Os estudantes trouxeram uma nova dinâmica à comunidade moçambicana em Macau

“Vai ser criado um espaço no novo edifício da Plataforma onde se vai dar destaque a aspectos da cultura e da economia dos países africanos de expressão portuguesa, como é o caso de produtos e livros”, adianta a dirigente. “Nós fomos chamados a participar, na altura apresentámos um projecto. Há uns meses tivemos reuniões com os representantes do Instituto de Promoção do Comércio e do Investimento de Macau e a nossa contribuição vai ser nesse aspecto”, assume Helena Brandão.

Aprofundar a cooperação

A perspectiva de contemplar as associações lusófonas de Macau com uma representação permanente no Complexo da Plataforma de Serviços para a Cooperação Comercial entre a China e os Países de Língua Portuguesa investe agremiações como a Associação dos Amigos de Moçambique do estatuto de interlocutoras privilegiadas, não apenas do ponto de vista cultural, mas também económico. 

A missão não é inteiramente nova, como prova o trabalho desenvolvido pelo organismo ao longo das duas últimas décadas no popularíssimo Festival da Lusofonia. “Nós tentamos sempre mostrar aquilo que Moçambique tem para oferecer, tanto na vertente económica, como cultural. Nós não mostramos só os aspectos turísticos ou culturais de Moçambique. Nós partimos também para outras vertentes. Por exemplo, na última edição falámos do chá, da importância do chá, da exportação”, esclarece Helena Brandão. A República Popular da China tem sido, ao longo das últimas décadas, um dos principais parceiros de desenvolvimento de Moçambique e teve um papel essencial na reabilitação e modernização das redes rodoviária e ferroviária. 

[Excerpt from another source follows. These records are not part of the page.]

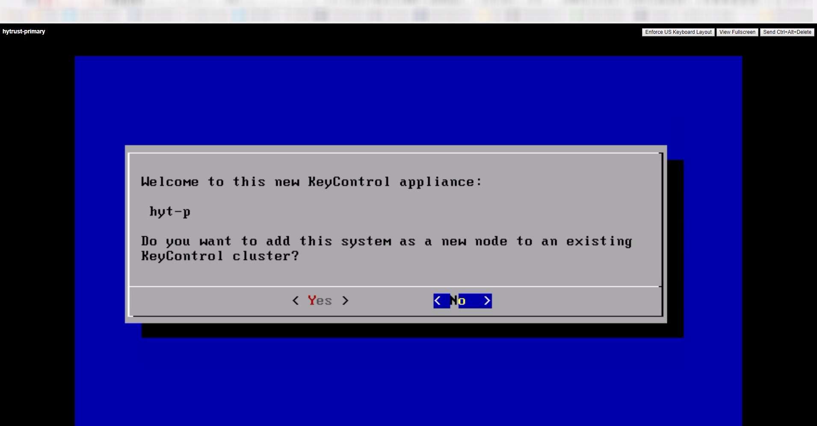Screen dimensions: 817x426
Task: Click the Welcome to KeyControl appliance heading
Action: pos(311,182)
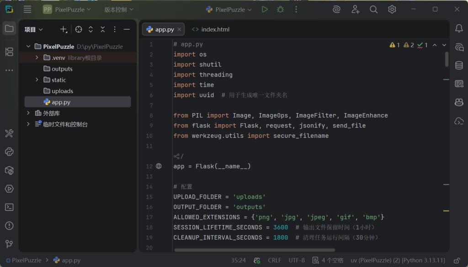
Task: Select opened file target icon in project panel
Action: (79, 29)
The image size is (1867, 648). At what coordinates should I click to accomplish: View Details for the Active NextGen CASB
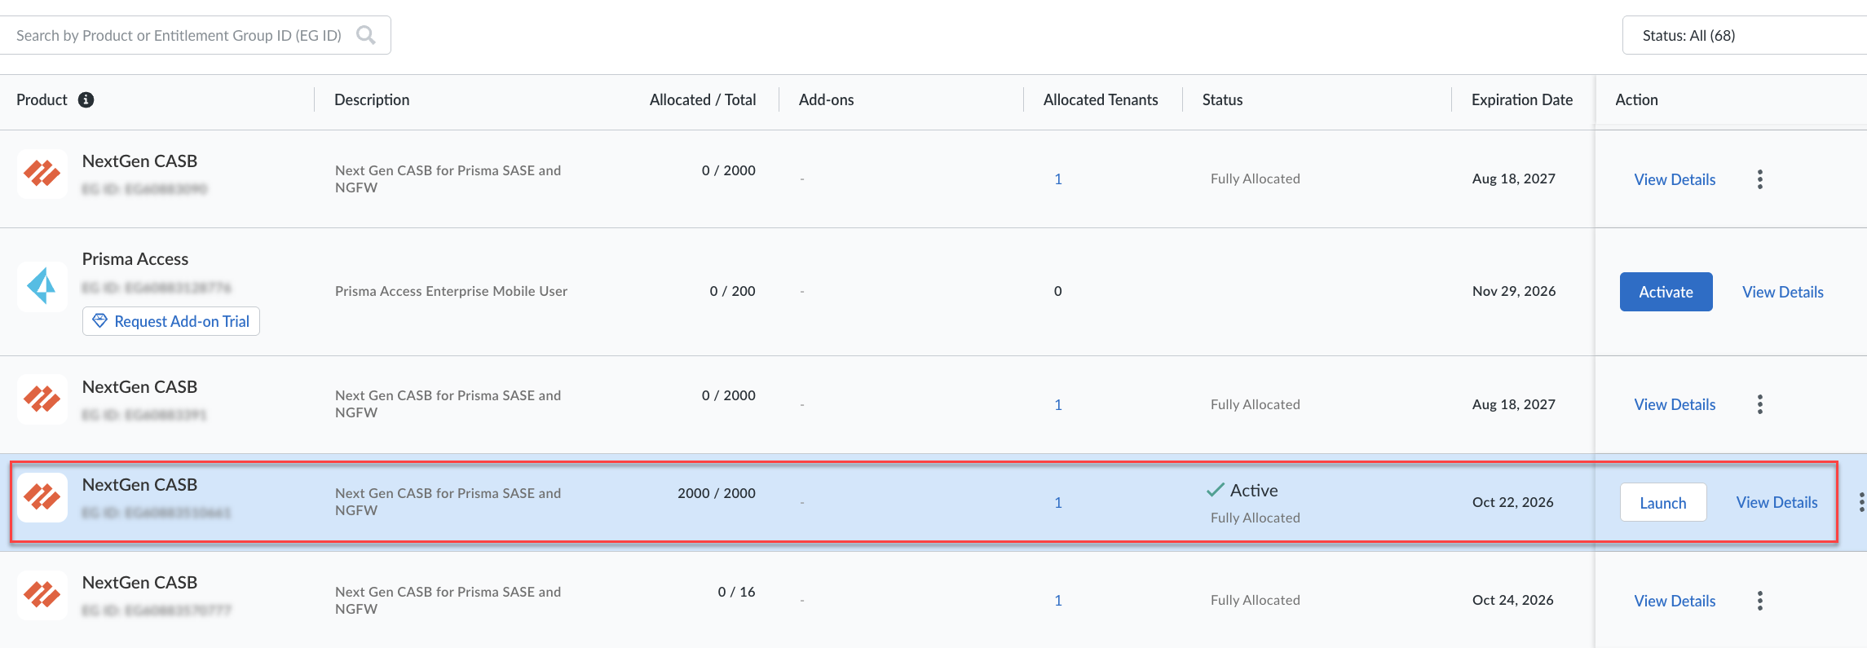tap(1777, 502)
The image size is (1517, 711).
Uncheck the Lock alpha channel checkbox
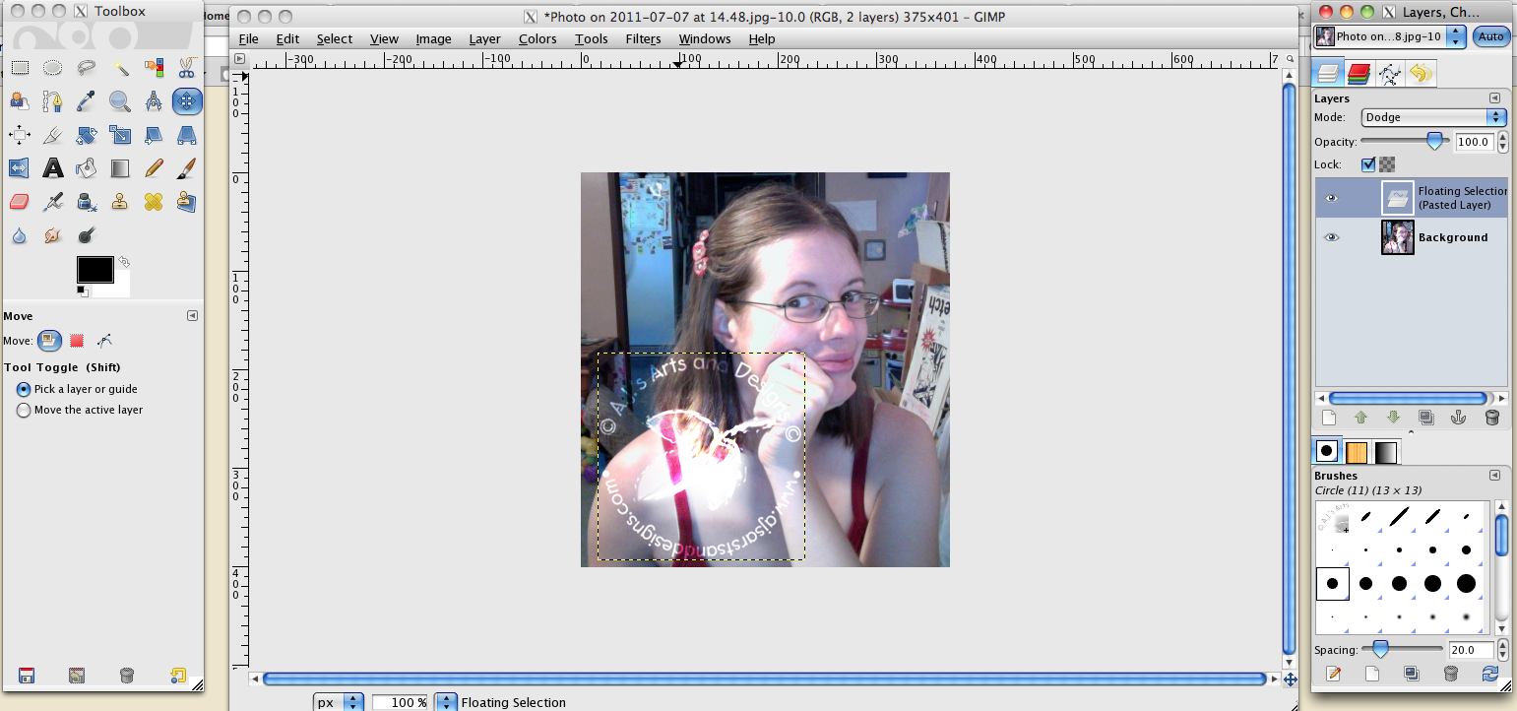pyautogui.click(x=1368, y=164)
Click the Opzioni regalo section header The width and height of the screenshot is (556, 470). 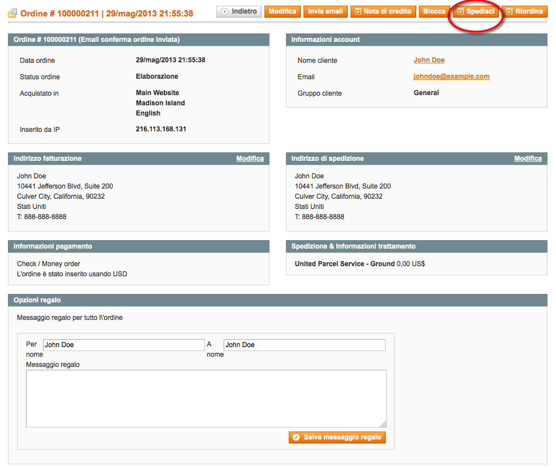click(x=277, y=300)
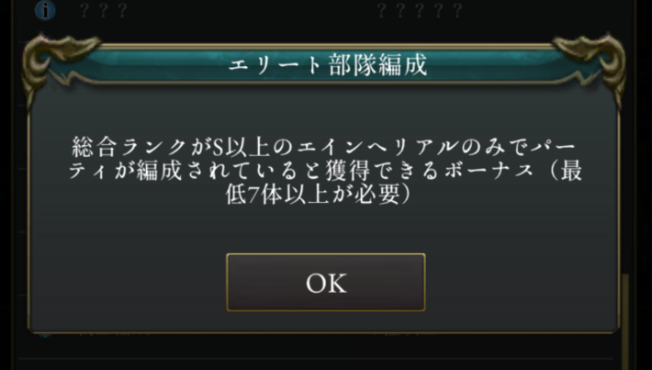This screenshot has width=652, height=370.
Task: Click the dimmed row between ??? labels
Action: point(250,10)
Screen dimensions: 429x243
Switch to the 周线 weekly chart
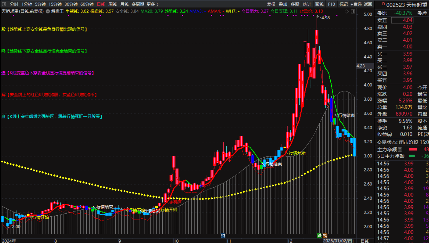click(x=112, y=4)
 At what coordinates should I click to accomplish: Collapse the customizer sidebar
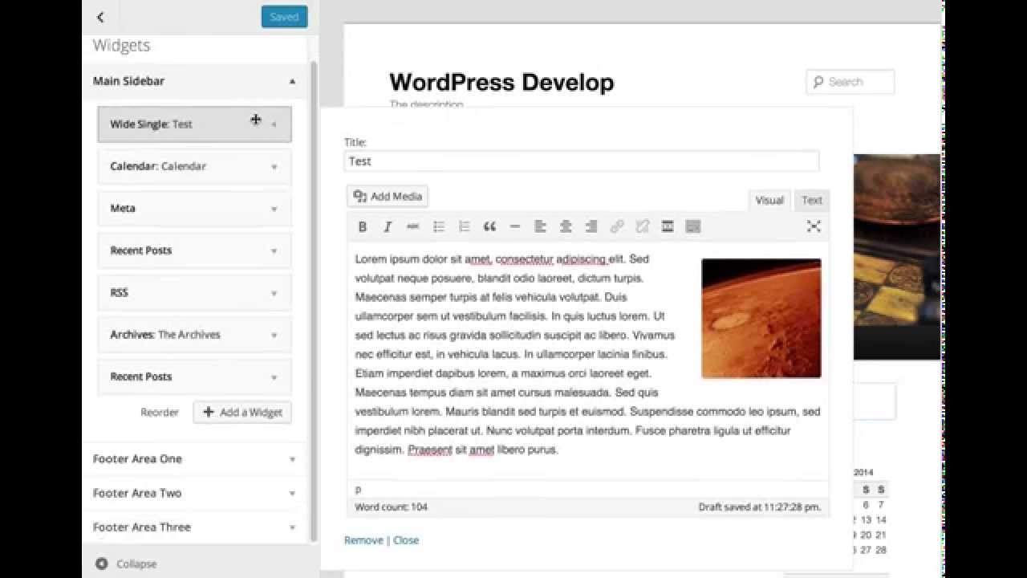coord(126,564)
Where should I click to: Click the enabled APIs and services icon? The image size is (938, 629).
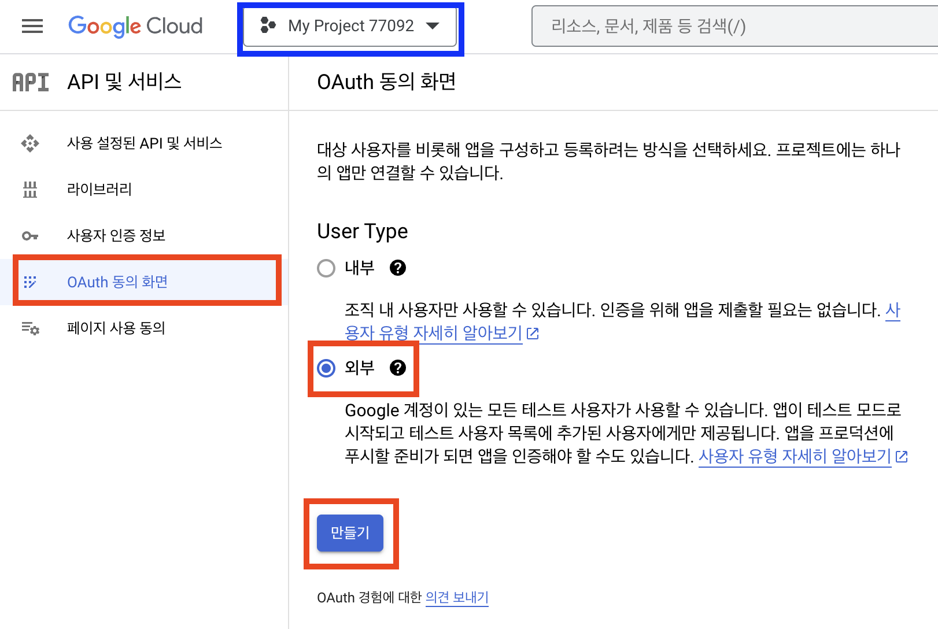tap(30, 143)
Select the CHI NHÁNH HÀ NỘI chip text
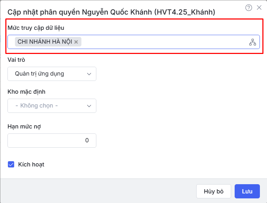The height and width of the screenshot is (203, 267). pos(45,42)
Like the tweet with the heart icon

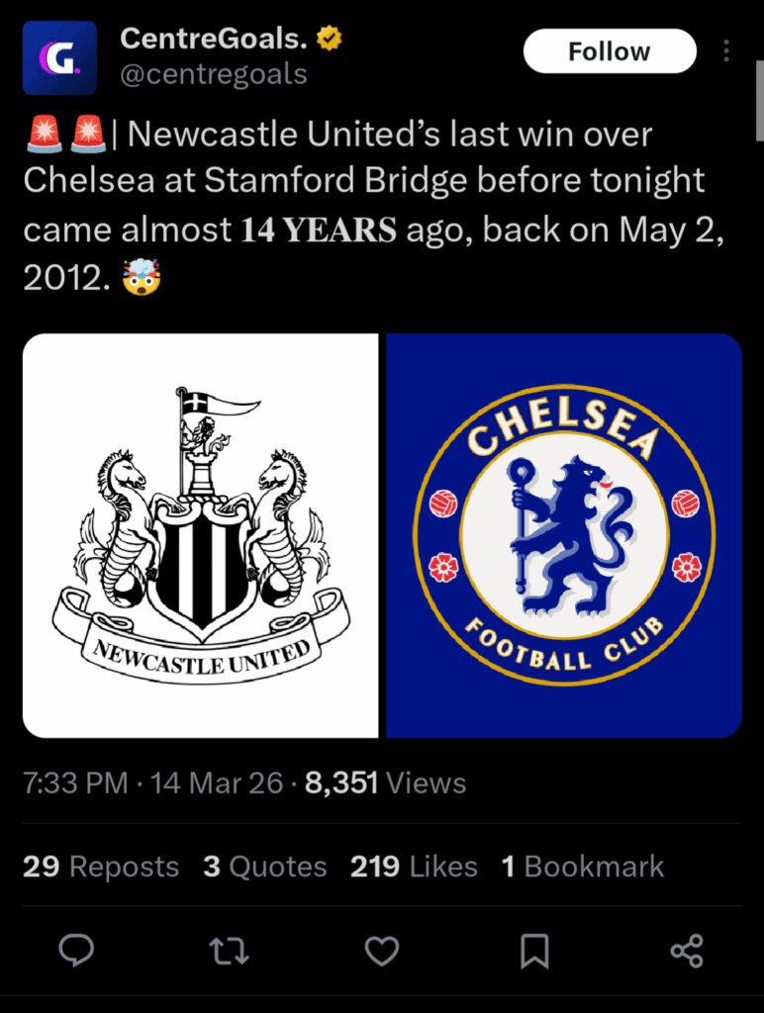pos(381,952)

O investimento é bem aceite, sustenta Helena Brandão, principalmente quando se traduz por uma melhoria da qualidade de vida dos cidadãos. “A ajuda é sempre bem-vinda, sobretudo quando são projectos que originam infra-estruturas que depois vão beneficiar a população. É disso que Moçambique precisa: de redes de estradas, de habitação social, construção de escolas, construção de infra-estruturas que beneficiem, de facto, as pessoas”, considera a responsável.